Step 13: Carefully remove the feeder can. Be careful not to drop the strip; it holds the queen's box. If you drop it, you'll have to fish through thousands of bees to retrieve it.

Step 14: Remove the queen's cage and blow the bees off to ensure she is present, alive, and separated.
Step 15: Convince another person to help you remove the cork from the opening of the queen's cage. Promptly stuff the opening with an edible plug, such as a marshmallow or raisin. (Note: Dads and boyfriends are good candidates for assisting with this task.)

Step 16: Hang the queen's cage on a frame in the hive. Then gather up your courage, relax your body, and think positive bee thoughts. (ex: bees are my friends.) Lift box, and dump contents (bees) into the brood box with a shaking motion. Aim for the center, near the queen.
Step 17: Cover the brood box and leave the hive alone for a while. The bees need to do their thing, and too much human contact, especially in the formative days, could impact the hive's overall health and efficiency.

That's pretty much it! Assembling the hives is time-consuming but straightforward. Dumping the bees is intimidating but magical.

Finally, some Do's and Don'ts, complete with photographs:

DO think like a bee. Consider the fact that your hands may be covered in bee tea, and let them nibble freely and without fear.
DON'T dump the bees on the ground instead of the brood box. If it feels awkward, chances are it's awkward.
DO experiment with bee attire. You'd be surprised what "works" for you:
DON'T wear flip flops, as the bees (that you just dumped on the ground) can crawl beneath your foot, restricting movement entirely and inciting mild panic.
Thankfully, Eliza helped me maneuver out of this situation. Ironically, she subsequently stepped on a bee and was stung.

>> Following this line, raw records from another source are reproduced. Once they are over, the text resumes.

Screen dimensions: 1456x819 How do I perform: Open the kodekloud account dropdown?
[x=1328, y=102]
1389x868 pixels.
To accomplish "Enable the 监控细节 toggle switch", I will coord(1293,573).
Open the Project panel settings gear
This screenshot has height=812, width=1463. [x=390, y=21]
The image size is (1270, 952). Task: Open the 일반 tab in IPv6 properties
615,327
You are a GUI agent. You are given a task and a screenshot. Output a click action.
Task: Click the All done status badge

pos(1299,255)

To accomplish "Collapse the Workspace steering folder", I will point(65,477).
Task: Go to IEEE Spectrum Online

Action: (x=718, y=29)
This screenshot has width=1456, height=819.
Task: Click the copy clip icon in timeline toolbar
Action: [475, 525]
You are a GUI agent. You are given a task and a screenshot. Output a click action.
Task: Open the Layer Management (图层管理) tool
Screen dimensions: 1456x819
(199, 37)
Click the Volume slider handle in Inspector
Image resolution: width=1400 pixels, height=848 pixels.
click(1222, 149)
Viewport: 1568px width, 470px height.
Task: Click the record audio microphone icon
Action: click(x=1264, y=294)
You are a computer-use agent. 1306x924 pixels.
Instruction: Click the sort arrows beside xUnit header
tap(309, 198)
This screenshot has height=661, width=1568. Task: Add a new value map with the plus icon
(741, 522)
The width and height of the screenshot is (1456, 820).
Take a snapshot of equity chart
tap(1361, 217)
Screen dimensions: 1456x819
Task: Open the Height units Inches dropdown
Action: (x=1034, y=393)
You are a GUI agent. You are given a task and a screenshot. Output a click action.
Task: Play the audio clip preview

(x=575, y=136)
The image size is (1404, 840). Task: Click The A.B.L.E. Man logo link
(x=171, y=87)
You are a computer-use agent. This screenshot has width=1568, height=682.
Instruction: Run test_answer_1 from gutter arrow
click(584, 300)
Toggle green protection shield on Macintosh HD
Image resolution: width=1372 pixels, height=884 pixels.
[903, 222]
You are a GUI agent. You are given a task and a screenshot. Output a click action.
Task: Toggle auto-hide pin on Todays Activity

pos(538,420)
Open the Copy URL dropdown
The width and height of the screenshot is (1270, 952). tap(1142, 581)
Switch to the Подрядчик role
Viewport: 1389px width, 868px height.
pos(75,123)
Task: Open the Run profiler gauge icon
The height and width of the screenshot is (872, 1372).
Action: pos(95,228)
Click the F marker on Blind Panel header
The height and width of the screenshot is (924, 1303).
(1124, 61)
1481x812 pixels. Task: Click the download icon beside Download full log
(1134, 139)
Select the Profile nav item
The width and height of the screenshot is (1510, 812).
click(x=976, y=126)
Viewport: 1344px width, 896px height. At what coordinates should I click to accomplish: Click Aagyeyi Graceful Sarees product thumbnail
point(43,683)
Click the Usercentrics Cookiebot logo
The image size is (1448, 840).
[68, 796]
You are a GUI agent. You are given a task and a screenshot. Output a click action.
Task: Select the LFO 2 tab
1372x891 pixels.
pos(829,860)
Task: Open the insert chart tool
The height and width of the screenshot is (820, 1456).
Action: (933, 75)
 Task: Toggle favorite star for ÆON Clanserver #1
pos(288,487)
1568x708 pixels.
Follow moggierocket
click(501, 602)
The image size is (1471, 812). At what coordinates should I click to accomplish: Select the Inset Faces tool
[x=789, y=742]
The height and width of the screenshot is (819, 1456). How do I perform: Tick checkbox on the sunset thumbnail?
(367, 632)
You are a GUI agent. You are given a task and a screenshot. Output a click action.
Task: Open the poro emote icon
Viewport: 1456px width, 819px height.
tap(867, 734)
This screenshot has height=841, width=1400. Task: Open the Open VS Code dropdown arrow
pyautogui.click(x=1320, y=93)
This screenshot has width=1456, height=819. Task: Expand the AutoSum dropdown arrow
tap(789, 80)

  1. AnonymousMay 28, 2009

    I grew up in South Africa, where my father kept bees as a hobby. We wore coveralls, a hood, boots, and thick gloves, and were still consistently stung every time we harvested honey or performed maintenance tasks that required opening the hive. I guess that is why they are called "killer" bees.


    You're doing a great job chronicling your experience. Thanks.

  2. AnonymousMay 29, 2009

    Ignorance is bliss. Don't wait until you've dropped a full honey super (+/-75 lbs) on your foot before you get some proper footwear and please for heaven's sake at least get a veil on over your head! Bees, when aroused to protect the hive, will go for anything shiny, like your eyes!

  3. I learned my lesson the hard way, as you can see from my latest post (multiple stings on head.)

    I wouldn't want to handle those killer bees... I think they were introduced to the southwestern US as an attempt to combat CCD. They sound intense!